I saw him homer in each game of a twin bill vs. the Reds, lining balls into the upper stand in right at the PG with that rapid jackknifing of his front leg and arms before his swing. Nobody else had a swing like this, and he basically did it on every pitch whether he swung or not. This was in 1945, and they were HR #'s 503 and 504. I found that out by looking on Retrosheet.
Two years later, July 1947, he pinch hit against the Cardinals and drove a couple of hard fouls down the 1st base line that bounced off the low screen in front of those boxes that jutted out almost to the foul line. He then grounded to Musial unassisted for his final MLB AB. At the time of course no one knew (except maybe Mel) that it would be his final appearance. The paper the next day said it was his fourth pinch hitting appearance of the year, and next year's Guide said Mel played in 4 games in his final year, so I kind of knew then but Retrosheet confirmed it.

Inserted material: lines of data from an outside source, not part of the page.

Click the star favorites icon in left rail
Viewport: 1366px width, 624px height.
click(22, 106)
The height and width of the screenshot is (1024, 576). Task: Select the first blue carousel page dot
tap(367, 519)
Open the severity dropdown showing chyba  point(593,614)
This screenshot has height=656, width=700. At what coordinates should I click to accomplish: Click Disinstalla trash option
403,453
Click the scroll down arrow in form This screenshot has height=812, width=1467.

In looking at the box score of that game I saw in '47, there were seven future HOFers (including Medwick for the Cards and Lombardi who singled even though Marion and Kurowski were playing on the OF grass).

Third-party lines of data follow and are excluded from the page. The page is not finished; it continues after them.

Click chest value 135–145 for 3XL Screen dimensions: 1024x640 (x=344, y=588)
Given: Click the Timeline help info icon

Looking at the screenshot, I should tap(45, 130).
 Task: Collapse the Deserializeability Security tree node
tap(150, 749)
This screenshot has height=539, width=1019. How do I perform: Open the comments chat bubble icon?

Thanks for sharing that with us Bob. We always love hearing from people that were eye witnesses to the history of the game. You certainly picked one of the greats to become a fan of.

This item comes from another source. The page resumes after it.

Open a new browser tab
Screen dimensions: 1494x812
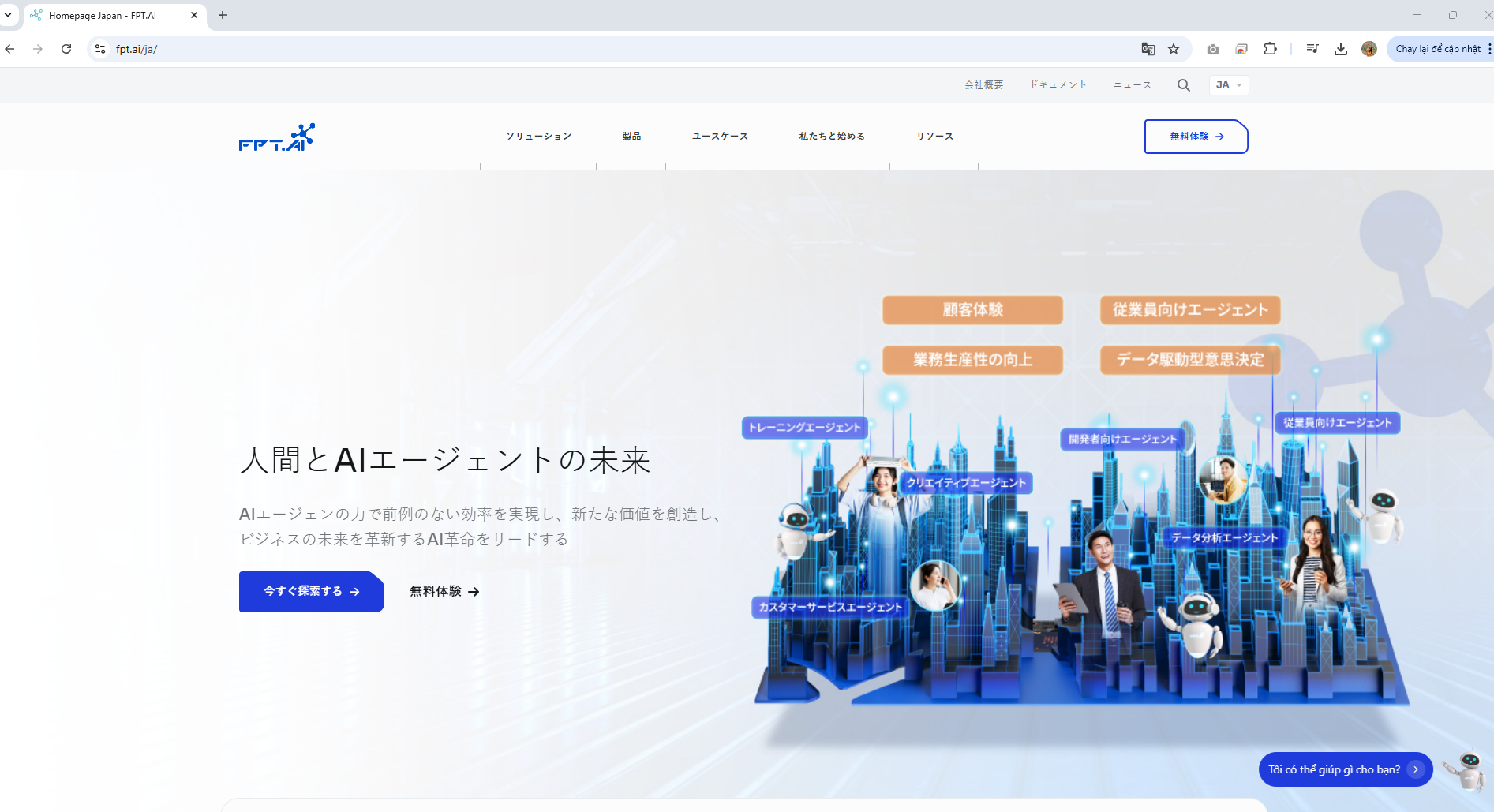[x=223, y=15]
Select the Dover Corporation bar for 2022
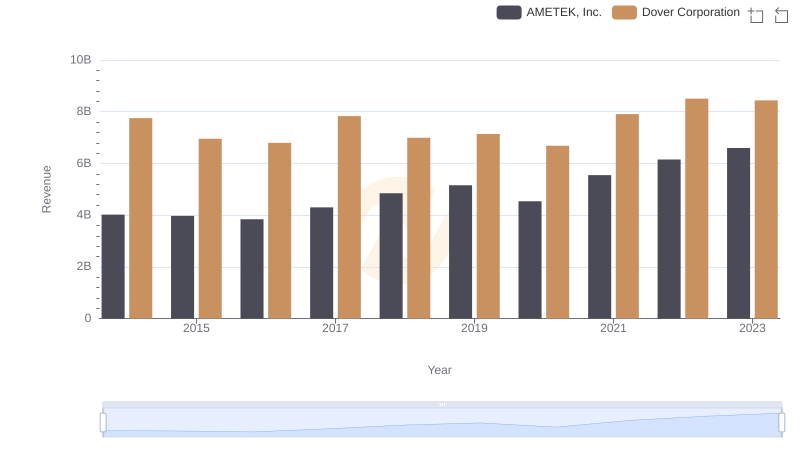 pos(696,208)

Nice contribution; thanks for it.
I was at a game at Ebbets Field during the War ('43-45, I think) and the Giants were behind the Dodgers by several runs in the ninth inning.
Mel Ott came up to pinch-hit in the ninth, and to my astonishment he was greeted with a standing ovation by the mostly pro-Brooklyn crowd. Musial and Hubbell were appreciated by those fans, but I think their feelings were stronger for Ott.